As a method of curing himself, man has attempted to rid himself of his disease by transferring it to the stranger or the foe. In Germany a plaister from a sore may be left at a cross-way to transfer the disease to a passer-by. "I am told on medical authority," writes a certain author,[9] "that the bunches of flowers which children offer to travelers in southern Europe are sometimes intended for the ungracious purpose of sending some disease away from their houses." The contagiousness of ailments were known in olden times, and this desire to cure themselves by transferring the malady to somebody else was often the cause for the outbreak of violent epidemics in the whole neighborhood. Sometimes, instead of passing off the sickness to a human being, they attempted to give it to some animals, and thus rid themselves of the affection. A child that was suffering from scarlet fever was treated by taking some of the hair of the patient and giving it, concealed in the food, to an ass, which was to contract the fever and thus cure the patient. A similar procedure was in vogue for the treatment of measles; the hair from the nape of the neck of the child was given to a dog. A patient that had rickets was passed over the back and under the belly of a donkey nine times, uttering no word but the successive numbers. The good-women advised anybody that had convulsions or fits to try this simple remedy: Every morning while fasting, the subject is to chew a piece of grass and give it to a jay to eat; when the bird dies, the cure ensues.

In northern Europe the fays, or fairies, were vested with the dreaded power of inflicting disease. Fairies were supposed to be evil spirits which might be propitiated by giving them a gracious appelation.

By giving diseases and other evils a good name when speaking of them, the danger of bringing them upon oneself by his words, is turned away. For this reason, fairies were called Eumenides by the ancients, and "good people" by the Celts.[10]

Morier[11] mentions a general superstition which he found also in Persia that to relieve disease or accident the patient has only to deposit a rag on a certain bush, and from the same spot take another which has been previously left from the same motives by a former sufferer.

There are certain minor ailments which even in the present day, the experienced grandmother thinks herself quite as capable of administering to as the most respected doctor. In olden times children suffering from skin eruptions or from general ill-health were taken to certain ancient dames, who, by means of incantations and exorcism, were able to drive out the devil from the body of the child.
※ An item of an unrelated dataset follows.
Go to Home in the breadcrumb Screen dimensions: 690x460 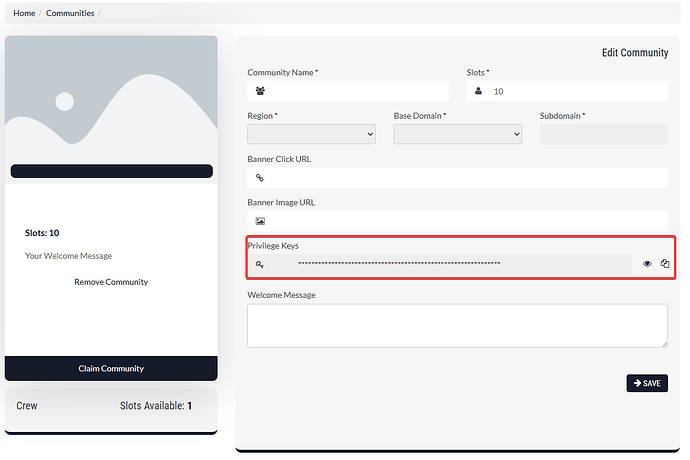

In the small villages of Russia when a child is suffering from a cutaneous disease of the face, it is taken to an "old woman" who mumbles some words and spits several times into the mouth of the child.[12]

Incantations were one of the strongest weapons of defense against all the maladies. A person afflicted with ring worms, for example, takes a little ashes between the forefinger and thumb on three successive mornings, and, before having taken any food, holds the ashes to the part affected and says:

Ringworm, ringworm red. Never may'st thou either spread or speed; But aye grow less and less, And die away among the ase.[13]

After scalding oneself, instead of giving way to vigorous profanity, or counting up to one hundred, as Benjamin Franklin suggested, the custom was to blow upon the injured part and repeat:

There was two angels came from the North,
One brought fire and the other brought frost;
Out fire, in frost.
In the name of Father, Son and Holy Ghost.

There is a fashion even now among the lesser civilized folks to mention the name of a saint or of a divinity, or say something "good" when they see somebody sneezing or yawning. In Scotland, they say to one who sneezes, "Saint Columba be with you." The Jews say, "God give you health." When a child yawns, the nurse must say: "Your weariness and heaviness be on yonder gray stone." The Jews have a custom of giving a new name to a person who is in very bad health. The superstition underlying this is the belief that the Angel of Death is instructed to slay a certain person with a certain particular name. If, however, the name is changed, the angel will be unable to identify the sick man, and death will be thus robbed, for a time at least, of its victim. Among the Celts they give a road name (Ainm Rothard) to the person who is ill; it was given upon the luck (Air sealbhaich) of the person met.

Contagious diseases had quite a variety of treatment in each case. Joubert,[14] speaking of the transmissibility of illnesses, says:

D'ou vient qu'une maladie contagieuse se prend plustost d'un vieux a un jeune qu'au contraire. . . . S'il vray que L'argent ne donnent on apportent jamais la peste.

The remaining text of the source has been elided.